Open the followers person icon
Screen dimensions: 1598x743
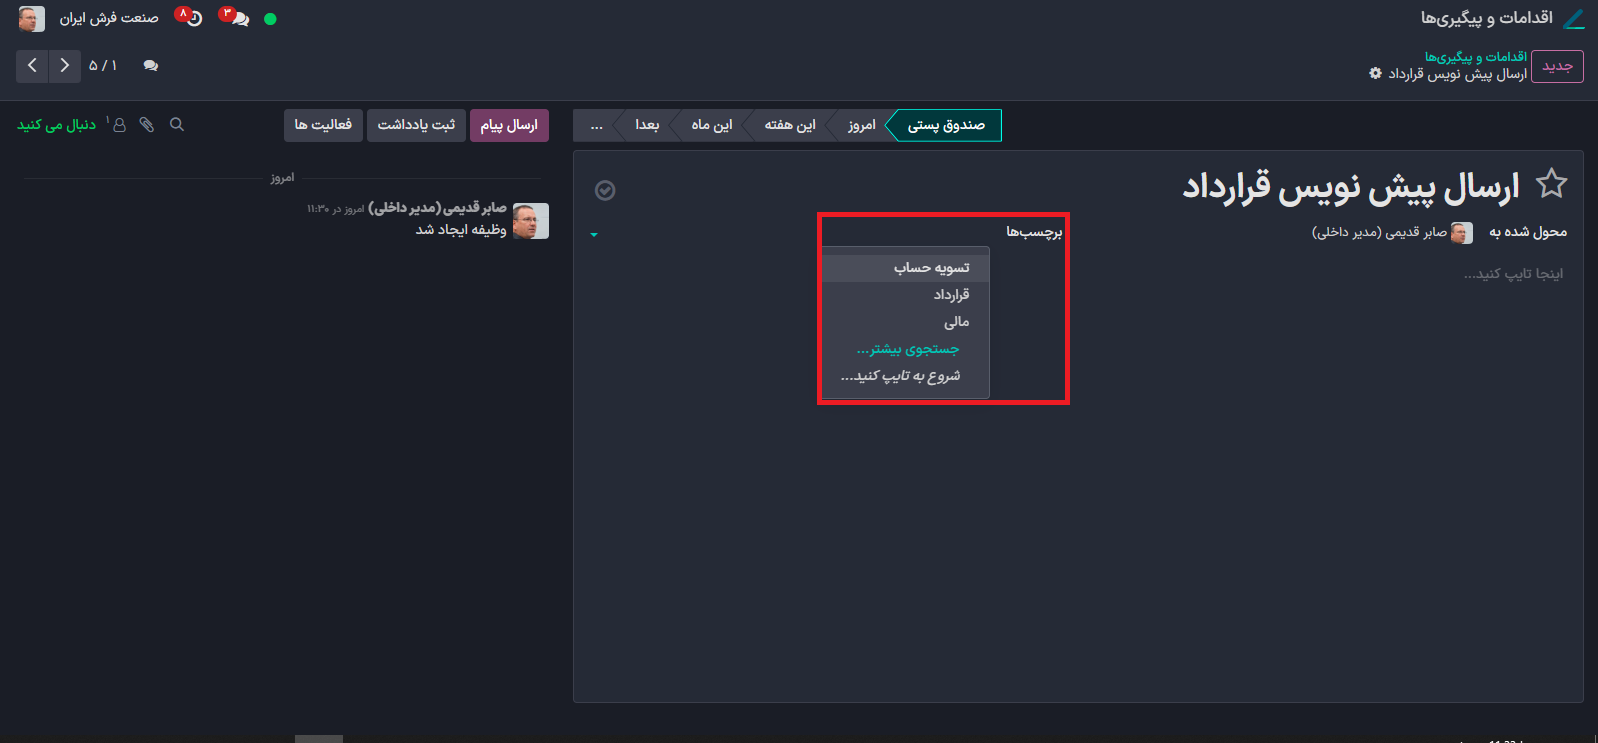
--
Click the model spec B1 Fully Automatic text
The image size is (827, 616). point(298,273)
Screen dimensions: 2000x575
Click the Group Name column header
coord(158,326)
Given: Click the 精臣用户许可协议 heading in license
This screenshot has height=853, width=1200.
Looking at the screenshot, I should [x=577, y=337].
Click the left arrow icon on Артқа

What is needed: The required output is every line above from the one with "Given: Click the 精臣用户许可协议 heading in license" down to the one with "Click the left arrow icon on Артқа", restated word for word, ends included.

Reply:
Given: Click the 精臣用户许可协议 heading in license
This screenshot has height=853, width=1200.
Looking at the screenshot, I should [x=577, y=337].
Click the left arrow icon on Артқа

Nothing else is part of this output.